Three things: (1) we validate every finding manually, so your team doesn't waste time on false positives — typical scanner output is 30-50% noise. (2) We prioritize based on real exploitability in your environment, not just generic CVSS. (3) We turn the scanner output into a remediation plan with effort estimates and dependencies, not just a list of CVEs.
How is this different from a penetration test?
A pentest is depth: a focused attack simulation against a specific scope, finding the chains an attacker would use. An assessment is breadth: comprehensive identification of all known weaknesses across your environment, prioritized for remediation.

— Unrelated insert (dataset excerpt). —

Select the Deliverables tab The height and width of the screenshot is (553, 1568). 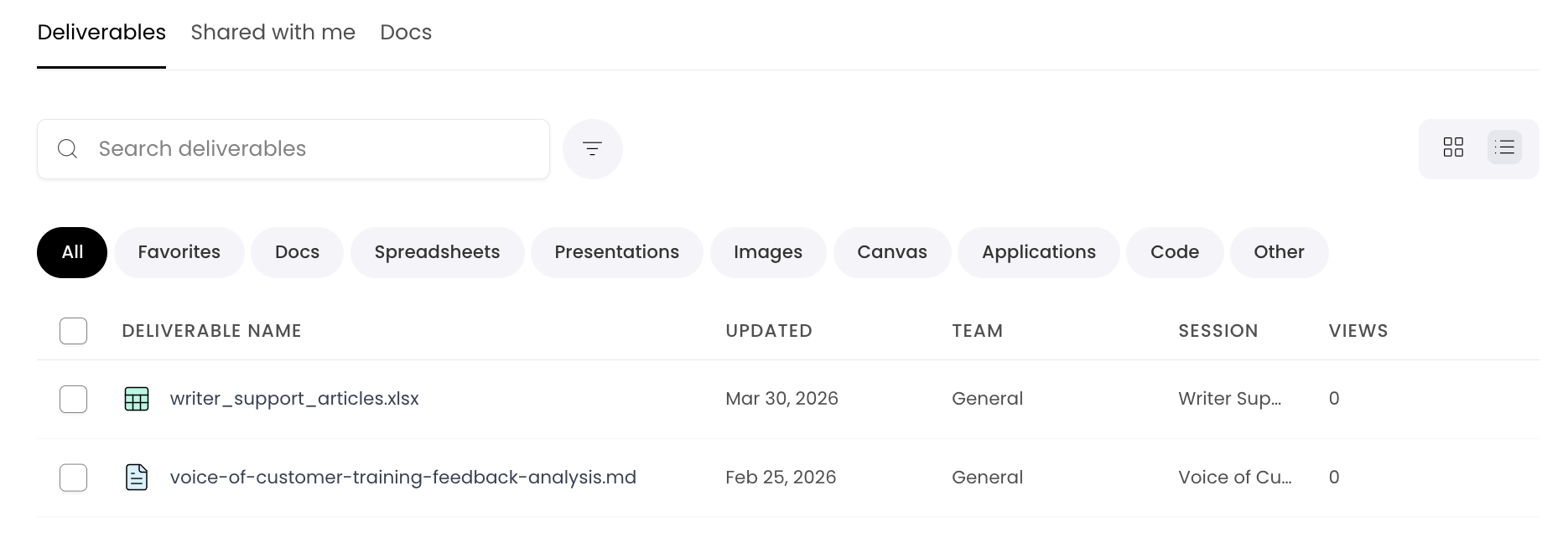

Most mature security programs do both — assessments quarterly or continuously for hygiene, pentests annually for depth.
Do you do one-time assessments or continuous?
Both. One-time assessments are typical for compliance milestones (annual PCI, SOC 2 Type II prep) or pre-deal due diligence. Continuous monthly assessments are typical for organizations that want ongoing visibility — we run scans, validate findings, and track remediation throughout the quarter, with a quarterly review and adjusted strategy.
What about cloud environments?
Yes, cloud is included by default in modern assessments — AWS, Azure, GCP. We use a combination of native cloud security tools (AWS Inspector, Azure Defender) and third-party scanners, plus configuration audits against CIS benchmarks. Container and Kubernetes scanning is included for containerized workloads.
How do you handle remediation that takes longer than a quarter?
We track every finding with a status (open, in-progress, accepted-risk, remediated) and the rationale per status. For accepted risks, we document the compensating controls and re-evaluate quarterly. The goal is a clean trend line on real risk reduction, not arbitrary check-box closure.